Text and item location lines

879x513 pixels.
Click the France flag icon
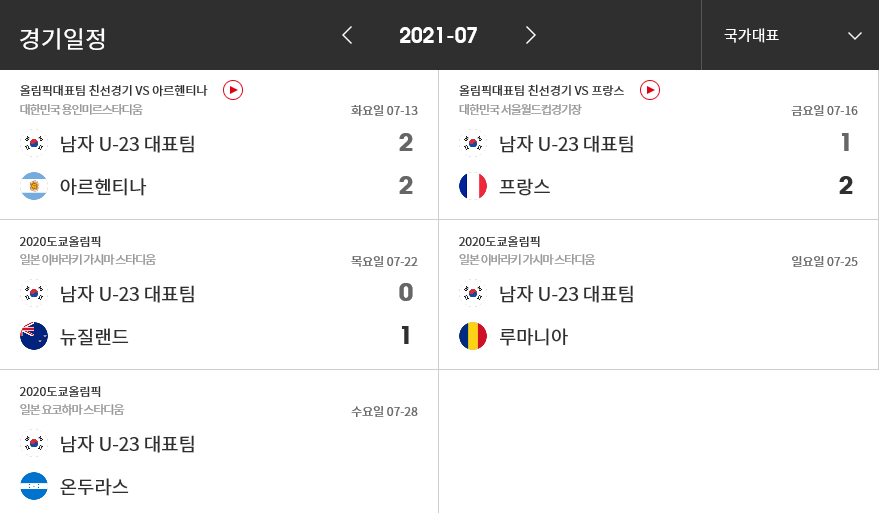473,186
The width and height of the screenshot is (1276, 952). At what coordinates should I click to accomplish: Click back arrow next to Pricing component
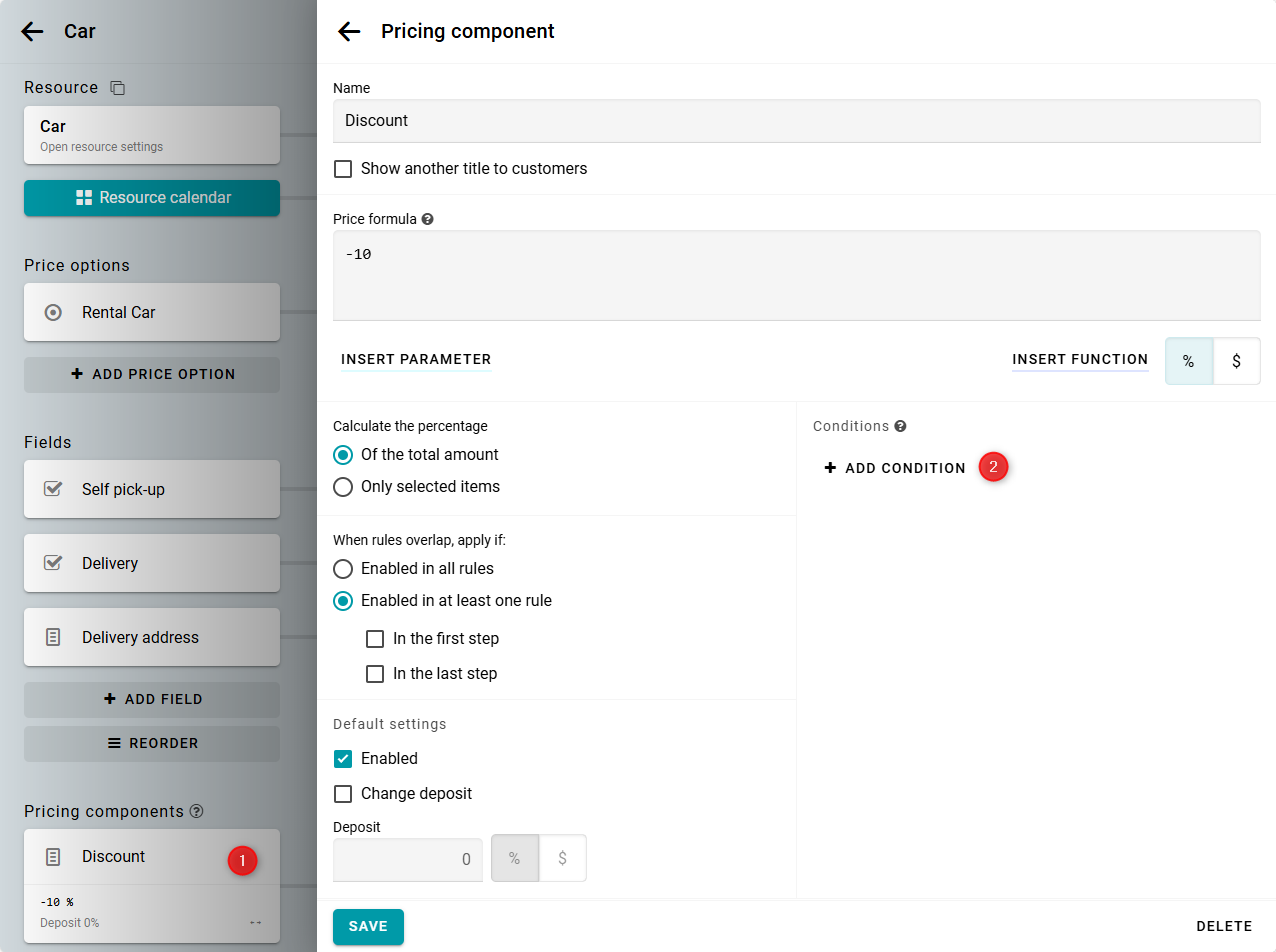pos(349,32)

What is needed:
Please copy out every line above word for word, leaving out the pictures.

The answer:
879x513 pixels.
Click the France flag icon
473,186
The width and height of the screenshot is (1276, 952). At what coordinates should I click to accomplish: Click back arrow next to Pricing component
pos(349,32)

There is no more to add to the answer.